ガレージはタイヤの跡や油汚れが付きやすいため、床材や壁材には掃除のしやすい素材を選ぶことがポイントです。コンクリートのままでも使えますが、表面に仕上げ材を施すと掃除がぐっと楽になります。塗装やタイルなど耐久性のある素材を選ぶと長く快適に使えます。ビルトインガレージのある家を考えるときは、見た目のデザイン性だけでなく「日常の手入れのしやすさ」にも注目すると良いでしょう。

収納や水栓などの設備を整える

ビルトインガレージは、ただ車を置くだけではなく「使いやすさ」を高める工夫が大切です。アウトドア用品やタイヤを収納できる棚や、洗車に便利な水栓を設けると実用的です。さらに電源コンセントを設ければ電動工具などに使えますし、電気自動車(EV)を充電するなら 200V対応の専用コンセント を用意しておくと安心です。設備を整えることで家全体の快適度がぐっと高まります。

外観との調和を意識したデザインにする

ガレージは住宅の外観にも大きな影響を与えるため、建物全体のデザインとの調和を意識することが重要です。シャッターや扉の素材や色を外壁と合わせるだけで、家全体が洗練された印象になります。ビルトインガレージのある家は「機能性」と「デザイン性」の両立が求められるため、設計段階から建築会社とよく相談することがポイントです。

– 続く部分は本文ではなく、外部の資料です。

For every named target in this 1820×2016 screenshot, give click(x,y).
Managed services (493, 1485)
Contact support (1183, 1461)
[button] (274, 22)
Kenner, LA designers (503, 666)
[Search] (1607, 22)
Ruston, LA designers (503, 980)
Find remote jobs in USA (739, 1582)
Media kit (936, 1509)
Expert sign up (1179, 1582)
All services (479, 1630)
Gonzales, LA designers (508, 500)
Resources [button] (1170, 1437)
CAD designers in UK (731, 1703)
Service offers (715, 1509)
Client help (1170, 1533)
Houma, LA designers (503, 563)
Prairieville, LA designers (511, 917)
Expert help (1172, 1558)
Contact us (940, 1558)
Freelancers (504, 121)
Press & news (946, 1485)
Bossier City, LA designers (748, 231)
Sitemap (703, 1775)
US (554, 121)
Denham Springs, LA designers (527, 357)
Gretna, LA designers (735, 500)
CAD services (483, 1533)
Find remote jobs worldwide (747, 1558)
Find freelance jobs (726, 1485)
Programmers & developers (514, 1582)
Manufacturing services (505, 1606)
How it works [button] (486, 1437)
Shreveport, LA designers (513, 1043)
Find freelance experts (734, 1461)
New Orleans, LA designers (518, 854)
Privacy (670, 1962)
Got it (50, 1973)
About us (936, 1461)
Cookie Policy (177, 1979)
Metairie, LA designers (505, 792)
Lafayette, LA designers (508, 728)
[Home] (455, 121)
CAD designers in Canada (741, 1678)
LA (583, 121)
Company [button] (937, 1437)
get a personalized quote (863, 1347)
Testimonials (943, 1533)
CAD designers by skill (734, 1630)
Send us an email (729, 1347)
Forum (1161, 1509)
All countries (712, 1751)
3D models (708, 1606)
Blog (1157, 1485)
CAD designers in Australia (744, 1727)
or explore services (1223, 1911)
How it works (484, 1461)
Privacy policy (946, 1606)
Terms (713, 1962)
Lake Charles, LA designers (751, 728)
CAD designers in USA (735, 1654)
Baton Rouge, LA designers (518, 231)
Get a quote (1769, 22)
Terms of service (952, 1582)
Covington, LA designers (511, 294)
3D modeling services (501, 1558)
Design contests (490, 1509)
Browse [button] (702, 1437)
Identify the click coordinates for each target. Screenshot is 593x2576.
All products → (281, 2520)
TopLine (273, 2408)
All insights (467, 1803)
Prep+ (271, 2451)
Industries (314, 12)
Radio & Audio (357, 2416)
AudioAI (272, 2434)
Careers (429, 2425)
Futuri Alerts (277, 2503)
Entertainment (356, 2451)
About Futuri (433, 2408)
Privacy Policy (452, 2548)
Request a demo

見た目も快適性も両立した空間を目指しましょう。
 
 
ビルトインガレージは、車が大好きな人、車を大切にしている人には是非取り入れたい間取りのスタイルと言えます。また、家族の普段の生活にも密着した便利な使い方ができる空間でもあります。注意点を事前に把握して、家族みんなにとって快適なビルトインガレージを実現しましょう。